Patient Safety - 5 (*Know for test)

A
  1. Nutrition must never be compromised during the course of management of the patients swallowing problem. Do not force the patient to eat or early if they are getting sicker.
  2. No clear guidelines exist as to the amount of aspiration that can be tolerated by the patient before such complications as aspiration pneumonia arise. (some patients can chronically aspirate without getting pneumonia)
  3. Aspiration is kept at a minimum by controlling the amounts presented at the bedside and during radiological exams.
    • Any patient who’s aspiration is larger than approximately 10% per bolus of a particular food consistency should be restricted from eating that consistency of food by mouth
  4. A radiographic exam will identify any silent aspirators.
    • Silent aspirators are those patients whose sensitivity is reduced and who will ask great food or liquid without coughing or any other audible or visible signs.

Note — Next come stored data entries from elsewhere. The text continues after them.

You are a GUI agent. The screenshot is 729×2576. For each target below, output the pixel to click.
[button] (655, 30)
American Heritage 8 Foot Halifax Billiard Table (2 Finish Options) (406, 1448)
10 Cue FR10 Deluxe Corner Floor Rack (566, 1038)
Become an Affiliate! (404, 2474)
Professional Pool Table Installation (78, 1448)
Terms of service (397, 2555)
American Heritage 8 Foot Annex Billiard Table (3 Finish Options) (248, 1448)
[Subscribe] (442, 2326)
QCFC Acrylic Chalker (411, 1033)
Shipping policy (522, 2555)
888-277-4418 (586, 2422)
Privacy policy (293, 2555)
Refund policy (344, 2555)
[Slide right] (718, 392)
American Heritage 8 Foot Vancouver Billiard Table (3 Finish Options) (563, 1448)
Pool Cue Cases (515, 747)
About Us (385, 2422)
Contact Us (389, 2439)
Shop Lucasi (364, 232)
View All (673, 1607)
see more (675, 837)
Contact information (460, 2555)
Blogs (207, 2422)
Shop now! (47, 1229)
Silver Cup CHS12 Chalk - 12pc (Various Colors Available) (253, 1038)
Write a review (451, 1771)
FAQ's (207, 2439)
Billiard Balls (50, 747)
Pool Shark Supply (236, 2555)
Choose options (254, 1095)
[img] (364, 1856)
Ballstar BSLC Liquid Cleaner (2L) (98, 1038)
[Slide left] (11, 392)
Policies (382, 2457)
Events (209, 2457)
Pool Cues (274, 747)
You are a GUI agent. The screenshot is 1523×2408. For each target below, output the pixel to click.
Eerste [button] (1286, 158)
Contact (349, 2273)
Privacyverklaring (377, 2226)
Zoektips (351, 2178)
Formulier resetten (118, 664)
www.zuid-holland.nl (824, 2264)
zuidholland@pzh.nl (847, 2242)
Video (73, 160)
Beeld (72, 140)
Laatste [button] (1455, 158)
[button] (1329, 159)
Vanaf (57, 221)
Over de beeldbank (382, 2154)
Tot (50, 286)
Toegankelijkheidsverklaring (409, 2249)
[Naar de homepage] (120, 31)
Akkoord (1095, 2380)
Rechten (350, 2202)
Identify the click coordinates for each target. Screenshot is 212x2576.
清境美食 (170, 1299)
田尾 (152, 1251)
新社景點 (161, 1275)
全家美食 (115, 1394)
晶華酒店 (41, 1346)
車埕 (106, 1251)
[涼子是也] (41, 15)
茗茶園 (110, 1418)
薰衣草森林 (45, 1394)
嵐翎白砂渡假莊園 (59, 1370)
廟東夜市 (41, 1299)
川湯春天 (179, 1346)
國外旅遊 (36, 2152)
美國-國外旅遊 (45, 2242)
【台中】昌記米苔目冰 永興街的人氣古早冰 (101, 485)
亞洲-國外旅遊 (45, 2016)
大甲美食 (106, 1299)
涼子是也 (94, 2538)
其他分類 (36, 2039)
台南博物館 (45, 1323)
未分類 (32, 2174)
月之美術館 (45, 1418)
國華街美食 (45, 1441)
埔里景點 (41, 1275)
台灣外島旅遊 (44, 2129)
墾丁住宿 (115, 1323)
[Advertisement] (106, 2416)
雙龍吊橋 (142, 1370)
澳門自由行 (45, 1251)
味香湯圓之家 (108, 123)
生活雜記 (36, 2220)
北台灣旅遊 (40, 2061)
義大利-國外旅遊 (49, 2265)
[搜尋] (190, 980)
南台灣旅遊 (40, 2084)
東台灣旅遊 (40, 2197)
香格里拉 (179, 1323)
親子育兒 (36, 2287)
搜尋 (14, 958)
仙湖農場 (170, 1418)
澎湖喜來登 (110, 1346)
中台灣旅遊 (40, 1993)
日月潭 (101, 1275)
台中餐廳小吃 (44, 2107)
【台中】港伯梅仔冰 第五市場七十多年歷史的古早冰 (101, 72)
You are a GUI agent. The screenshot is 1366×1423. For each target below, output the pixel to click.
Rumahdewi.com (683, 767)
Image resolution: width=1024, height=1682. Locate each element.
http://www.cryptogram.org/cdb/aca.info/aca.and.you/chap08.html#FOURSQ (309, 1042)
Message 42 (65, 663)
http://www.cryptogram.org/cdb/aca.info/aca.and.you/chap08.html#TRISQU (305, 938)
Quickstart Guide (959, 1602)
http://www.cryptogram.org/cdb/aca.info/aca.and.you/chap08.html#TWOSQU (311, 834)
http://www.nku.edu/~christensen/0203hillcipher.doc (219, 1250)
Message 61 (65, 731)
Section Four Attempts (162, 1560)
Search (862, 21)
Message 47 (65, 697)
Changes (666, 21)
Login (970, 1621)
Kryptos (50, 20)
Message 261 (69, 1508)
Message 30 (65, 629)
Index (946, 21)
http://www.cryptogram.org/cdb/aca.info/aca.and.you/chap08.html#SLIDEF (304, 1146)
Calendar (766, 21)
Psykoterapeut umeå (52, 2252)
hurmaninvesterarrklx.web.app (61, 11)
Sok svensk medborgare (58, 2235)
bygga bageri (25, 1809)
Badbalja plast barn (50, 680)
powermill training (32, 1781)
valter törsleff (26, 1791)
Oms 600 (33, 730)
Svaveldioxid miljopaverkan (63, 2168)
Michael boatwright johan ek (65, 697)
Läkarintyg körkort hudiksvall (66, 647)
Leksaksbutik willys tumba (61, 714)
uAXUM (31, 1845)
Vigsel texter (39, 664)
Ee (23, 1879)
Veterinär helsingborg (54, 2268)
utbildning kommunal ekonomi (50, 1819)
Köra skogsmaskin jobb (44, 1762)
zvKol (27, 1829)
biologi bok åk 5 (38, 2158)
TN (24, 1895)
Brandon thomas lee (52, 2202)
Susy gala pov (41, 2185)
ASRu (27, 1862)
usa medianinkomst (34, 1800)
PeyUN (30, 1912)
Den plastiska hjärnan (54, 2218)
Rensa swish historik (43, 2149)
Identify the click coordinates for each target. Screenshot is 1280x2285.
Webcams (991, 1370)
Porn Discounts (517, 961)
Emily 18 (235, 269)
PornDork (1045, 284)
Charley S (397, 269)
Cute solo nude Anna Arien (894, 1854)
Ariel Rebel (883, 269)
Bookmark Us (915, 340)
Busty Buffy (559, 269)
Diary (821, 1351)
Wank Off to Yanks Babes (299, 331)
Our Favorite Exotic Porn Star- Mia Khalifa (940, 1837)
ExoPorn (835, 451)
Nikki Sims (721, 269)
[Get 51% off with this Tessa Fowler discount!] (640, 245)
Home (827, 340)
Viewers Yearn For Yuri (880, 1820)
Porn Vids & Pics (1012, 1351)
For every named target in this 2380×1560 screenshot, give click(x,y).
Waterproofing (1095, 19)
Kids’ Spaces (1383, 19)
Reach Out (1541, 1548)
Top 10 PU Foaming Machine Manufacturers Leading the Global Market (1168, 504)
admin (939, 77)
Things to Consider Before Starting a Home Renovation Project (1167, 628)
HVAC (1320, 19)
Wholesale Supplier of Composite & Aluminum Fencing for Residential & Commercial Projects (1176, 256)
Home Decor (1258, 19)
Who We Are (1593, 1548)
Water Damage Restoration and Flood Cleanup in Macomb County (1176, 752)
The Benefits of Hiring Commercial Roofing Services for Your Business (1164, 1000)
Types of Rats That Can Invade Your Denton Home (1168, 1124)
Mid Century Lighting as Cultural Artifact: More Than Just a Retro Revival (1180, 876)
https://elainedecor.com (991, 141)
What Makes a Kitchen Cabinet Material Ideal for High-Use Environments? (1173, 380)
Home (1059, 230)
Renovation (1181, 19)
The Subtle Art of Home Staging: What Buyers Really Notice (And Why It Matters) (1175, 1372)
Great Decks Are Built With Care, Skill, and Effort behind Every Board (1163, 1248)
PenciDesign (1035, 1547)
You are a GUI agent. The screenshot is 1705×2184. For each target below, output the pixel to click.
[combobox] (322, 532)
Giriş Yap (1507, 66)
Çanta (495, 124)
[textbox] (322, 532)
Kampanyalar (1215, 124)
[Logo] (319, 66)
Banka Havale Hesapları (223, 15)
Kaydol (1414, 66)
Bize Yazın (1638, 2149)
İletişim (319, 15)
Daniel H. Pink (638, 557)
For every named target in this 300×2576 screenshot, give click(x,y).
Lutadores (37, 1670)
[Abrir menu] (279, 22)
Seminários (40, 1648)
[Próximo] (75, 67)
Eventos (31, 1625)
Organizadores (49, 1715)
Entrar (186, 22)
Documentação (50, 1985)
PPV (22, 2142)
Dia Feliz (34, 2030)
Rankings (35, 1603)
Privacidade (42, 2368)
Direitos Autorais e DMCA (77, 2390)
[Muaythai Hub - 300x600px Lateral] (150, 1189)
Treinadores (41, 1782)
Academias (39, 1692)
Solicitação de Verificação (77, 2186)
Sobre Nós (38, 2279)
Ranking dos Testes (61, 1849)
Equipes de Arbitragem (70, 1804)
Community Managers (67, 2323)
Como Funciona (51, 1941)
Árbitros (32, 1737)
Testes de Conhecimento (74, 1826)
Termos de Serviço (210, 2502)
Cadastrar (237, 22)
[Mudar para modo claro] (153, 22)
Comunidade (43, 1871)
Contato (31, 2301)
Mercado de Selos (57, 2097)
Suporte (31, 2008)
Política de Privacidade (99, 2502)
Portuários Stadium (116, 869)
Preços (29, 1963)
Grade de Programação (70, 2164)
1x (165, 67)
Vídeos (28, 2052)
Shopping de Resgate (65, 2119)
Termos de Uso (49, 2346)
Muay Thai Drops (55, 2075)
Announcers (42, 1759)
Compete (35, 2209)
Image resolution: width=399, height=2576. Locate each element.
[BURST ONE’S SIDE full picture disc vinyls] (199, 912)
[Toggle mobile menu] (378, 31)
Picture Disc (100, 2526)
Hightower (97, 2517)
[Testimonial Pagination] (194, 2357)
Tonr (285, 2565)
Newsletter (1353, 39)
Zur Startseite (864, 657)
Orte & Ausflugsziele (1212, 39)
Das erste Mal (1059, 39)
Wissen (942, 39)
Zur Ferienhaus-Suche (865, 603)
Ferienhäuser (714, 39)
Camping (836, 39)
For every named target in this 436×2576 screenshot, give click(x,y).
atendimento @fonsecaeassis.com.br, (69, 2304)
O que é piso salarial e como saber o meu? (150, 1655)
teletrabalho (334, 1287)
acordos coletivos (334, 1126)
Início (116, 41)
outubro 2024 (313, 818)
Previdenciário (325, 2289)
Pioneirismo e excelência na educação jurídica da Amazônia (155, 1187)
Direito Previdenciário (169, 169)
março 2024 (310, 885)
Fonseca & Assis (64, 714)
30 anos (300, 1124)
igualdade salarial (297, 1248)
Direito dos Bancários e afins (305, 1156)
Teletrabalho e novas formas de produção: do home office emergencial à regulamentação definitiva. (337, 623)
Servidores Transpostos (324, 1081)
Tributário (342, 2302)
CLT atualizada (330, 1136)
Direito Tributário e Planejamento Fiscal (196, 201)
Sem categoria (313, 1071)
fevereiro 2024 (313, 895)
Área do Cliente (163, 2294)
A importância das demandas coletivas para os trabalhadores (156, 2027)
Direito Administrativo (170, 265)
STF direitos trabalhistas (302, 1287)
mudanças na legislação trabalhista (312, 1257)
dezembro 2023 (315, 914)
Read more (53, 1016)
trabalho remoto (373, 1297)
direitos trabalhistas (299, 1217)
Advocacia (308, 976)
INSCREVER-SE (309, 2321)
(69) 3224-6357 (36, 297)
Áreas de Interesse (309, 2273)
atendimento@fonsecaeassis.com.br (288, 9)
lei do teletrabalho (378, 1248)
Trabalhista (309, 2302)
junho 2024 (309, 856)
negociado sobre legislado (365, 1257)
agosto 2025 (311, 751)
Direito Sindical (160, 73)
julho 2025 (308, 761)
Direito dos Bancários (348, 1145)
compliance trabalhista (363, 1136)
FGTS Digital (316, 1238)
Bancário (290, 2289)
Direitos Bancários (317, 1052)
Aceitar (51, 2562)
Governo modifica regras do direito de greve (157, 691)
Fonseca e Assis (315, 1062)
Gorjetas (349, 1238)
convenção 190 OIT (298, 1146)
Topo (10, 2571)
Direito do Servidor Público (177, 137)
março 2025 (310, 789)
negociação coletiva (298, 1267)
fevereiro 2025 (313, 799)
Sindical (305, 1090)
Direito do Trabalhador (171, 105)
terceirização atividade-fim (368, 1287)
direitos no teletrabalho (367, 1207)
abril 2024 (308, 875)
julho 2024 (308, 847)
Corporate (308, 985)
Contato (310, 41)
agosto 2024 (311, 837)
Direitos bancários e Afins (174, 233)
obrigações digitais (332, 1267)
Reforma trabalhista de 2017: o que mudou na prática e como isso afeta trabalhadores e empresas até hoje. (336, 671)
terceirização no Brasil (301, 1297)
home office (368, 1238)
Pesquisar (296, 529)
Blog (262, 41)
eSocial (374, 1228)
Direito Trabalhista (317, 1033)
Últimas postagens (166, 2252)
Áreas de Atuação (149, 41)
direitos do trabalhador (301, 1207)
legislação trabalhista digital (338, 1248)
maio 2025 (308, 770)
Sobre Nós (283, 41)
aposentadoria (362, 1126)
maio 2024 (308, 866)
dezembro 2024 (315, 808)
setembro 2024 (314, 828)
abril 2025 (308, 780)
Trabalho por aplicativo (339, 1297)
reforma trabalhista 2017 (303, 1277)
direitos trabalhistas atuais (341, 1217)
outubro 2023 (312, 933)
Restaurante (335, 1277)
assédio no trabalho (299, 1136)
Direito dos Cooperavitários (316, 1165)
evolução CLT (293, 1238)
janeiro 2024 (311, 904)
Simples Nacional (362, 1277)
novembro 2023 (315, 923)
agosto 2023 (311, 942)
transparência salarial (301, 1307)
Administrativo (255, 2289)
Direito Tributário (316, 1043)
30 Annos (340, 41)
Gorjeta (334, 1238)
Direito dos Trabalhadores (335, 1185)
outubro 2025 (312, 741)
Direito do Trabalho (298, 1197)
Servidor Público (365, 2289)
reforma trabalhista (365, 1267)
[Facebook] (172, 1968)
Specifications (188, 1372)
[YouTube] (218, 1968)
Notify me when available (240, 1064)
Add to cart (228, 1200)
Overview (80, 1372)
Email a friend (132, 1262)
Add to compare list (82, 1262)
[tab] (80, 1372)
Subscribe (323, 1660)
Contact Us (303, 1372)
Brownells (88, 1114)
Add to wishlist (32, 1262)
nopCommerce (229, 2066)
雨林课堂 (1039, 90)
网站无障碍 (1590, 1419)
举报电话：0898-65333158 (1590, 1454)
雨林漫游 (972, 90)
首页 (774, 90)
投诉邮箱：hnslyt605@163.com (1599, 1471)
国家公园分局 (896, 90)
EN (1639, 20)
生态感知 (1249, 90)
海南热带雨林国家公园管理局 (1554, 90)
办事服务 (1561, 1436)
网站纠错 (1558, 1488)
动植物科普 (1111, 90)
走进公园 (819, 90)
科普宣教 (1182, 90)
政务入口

    • Approximately 50% of patients who aspirate do not cough every time.
    • Even the most experienced clinicians failed to ID approximately 40% of patients who aspirate during the bedside evaluation.
  5. Therefore, a radiographic evaluation of any pt who is suspected of aspiration is absolutely necessary to:
    a) identify the presence of aspiration;
    b) define the etiology of aspiration;
    c) examine immediate effects of selected treatment procedures and design appropriate therapy for the pt; and
    d) determine the best method of nutritional intake (oral, non oral, etc.).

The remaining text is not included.